Trecho do documento:

● ● ● ● ●

Gruta da Lagoa Azul, em Nobres (MT) — Foto: Divulgação
O Parque Estadual Gruta da Lagoa Azul, em Nobres (MT), está ameaçado pela falta de regularização de terras, expansão do agronegócio e por passeios clandestinos. É o que mostram dados reunidos pelo Ministério Público de Mato Grosso, aos quais a imprensa teve acesso, e pelo Instituto Nacional de Pesquisas Espaciais (Inpe).
A imprensa também esteve no parque entre os dias 11 e 13 de fevereiro e registrou evidências dos problemas. Veja abaixo:
O parque foi criado em 2000, por meio da lei estadual 7.369 para proteger o ecossistema da região, incluindo a Gruta da Lagoa Azul, interditada em 1999 devido à degradação ambiental. Sua área de 12 mil hectares é fragmentada em pelo menos quatro partes por terras do assentamento Coqueiral/Quebó, onde famílias já moravam famílias desde a década de 1980 (veja no mapa abaixo).
Hoje, segundo a prefeitura, há cerca de 700 famílias que moram ao entorno do parque. No entanto, nem todos os moradores estão regularizados junto ao Instituto Nacional de Colonização e Reforma Agrária (Incra), responsável pela regularização de terras no Brasil.
Apesar de a legislação citar que as terras deveriam ser desapropriadas, essa determinação não foi cumprida pelo governo, que alegou que os assentamentos não impactam a reserva.

● ● ● ● ●

Registros fornecidos:
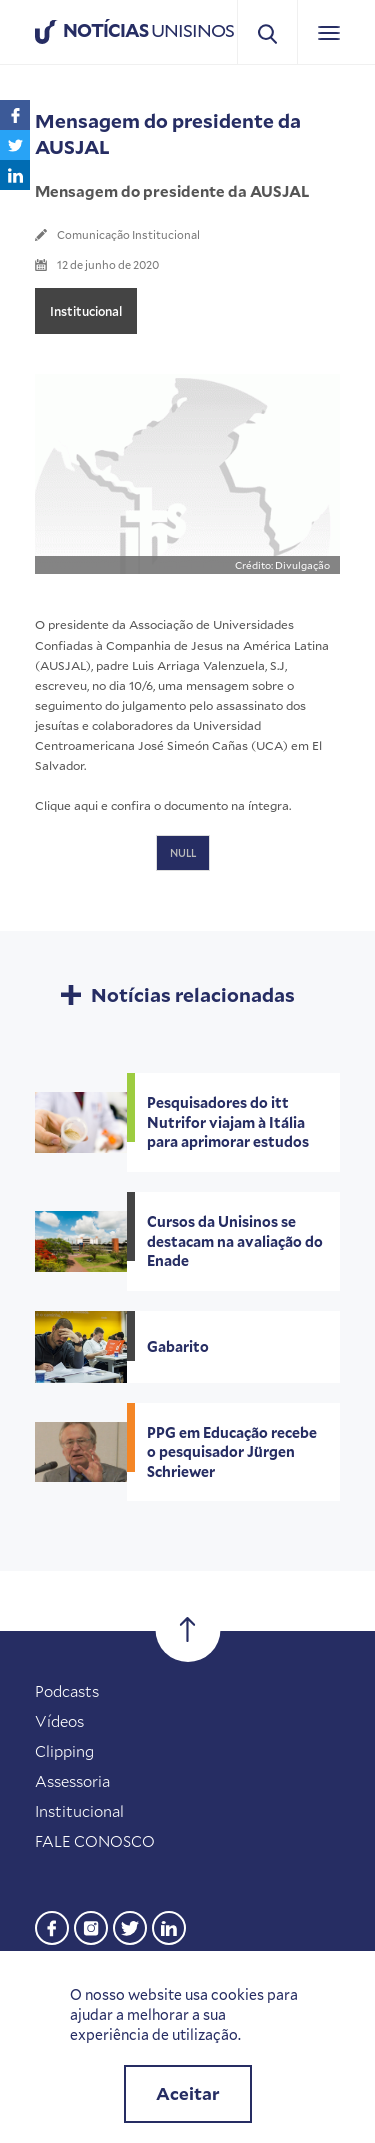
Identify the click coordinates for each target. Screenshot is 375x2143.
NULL (183, 853)
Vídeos (59, 1721)
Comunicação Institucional (128, 234)
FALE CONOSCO (95, 1841)
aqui (86, 805)
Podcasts (67, 1691)
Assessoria (72, 1781)
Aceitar (188, 2093)
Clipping (64, 1751)
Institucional (86, 311)
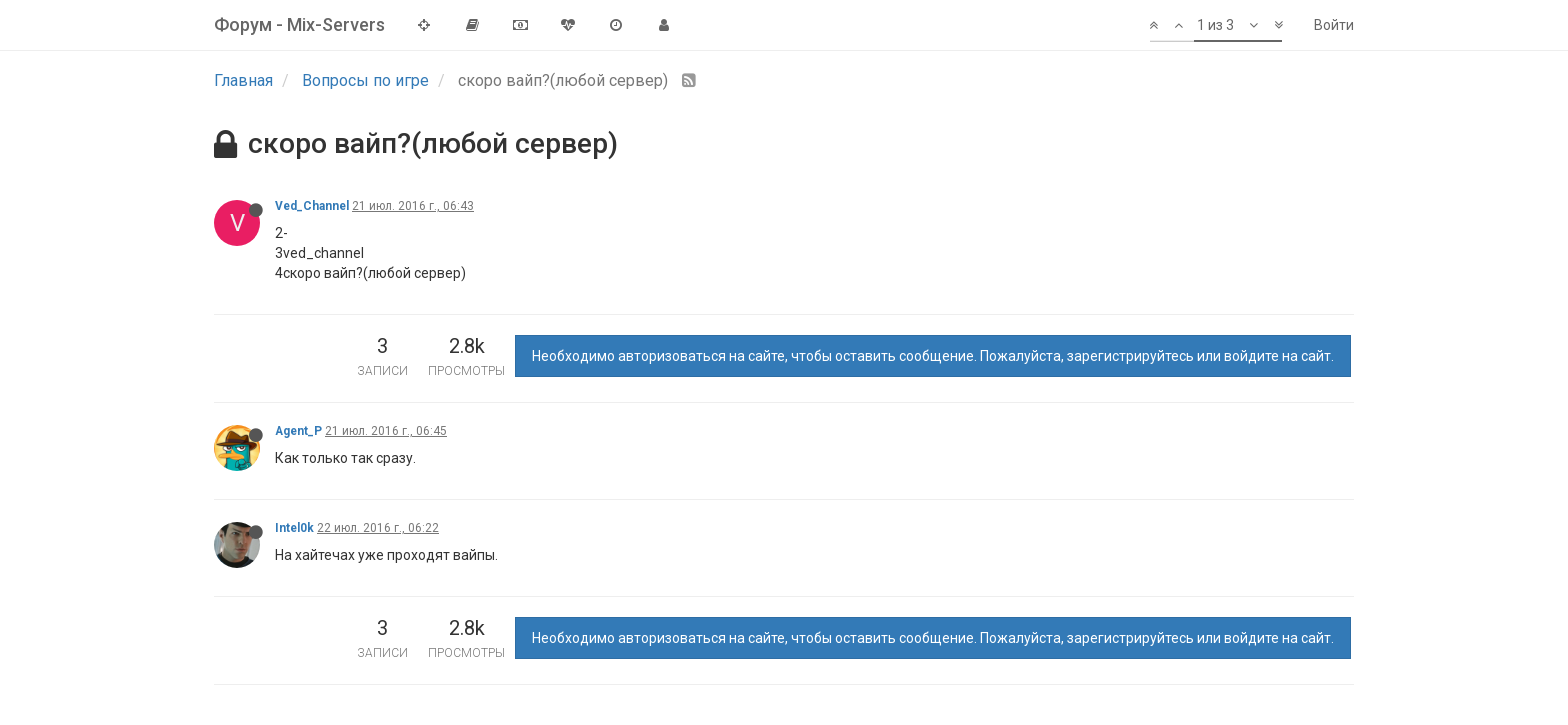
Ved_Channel (312, 206)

● ● ● ● ●

O que se pede: Reproduza, do texto sobre o Parque Estadual Gruta da Lagoa Azul, a parte que começa em "A imprensa também" e prossegue até "terras no Brasil.".

Resposta do exercício:
A imprensa também esteve no parque entre os dias 11 e 13 de fevereiro e registrou evidências dos problemas. Veja abaixo:
O parque foi criado em 2000, por meio da lei estadual 7.369 para proteger o ecossistema da região, incluindo a Gruta da Lagoa Azul, interditada em 1999 devido à degradação ambiental. Sua área de 12 mil hectares é fragmentada em pelo menos quatro partes por terras do assentamento Coqueiral/Quebó, onde famílias já moravam famílias desde a década de 1980 (veja no mapa abaixo).
Hoje, segundo a prefeitura, há cerca de 700 famílias que moram ao entorno do parque. No entanto, nem todos os moradores estão regularizados junto ao Instituto Nacional de Colonização e Reforma Agrária (Incra), responsável pela regularização de terras no Brasil.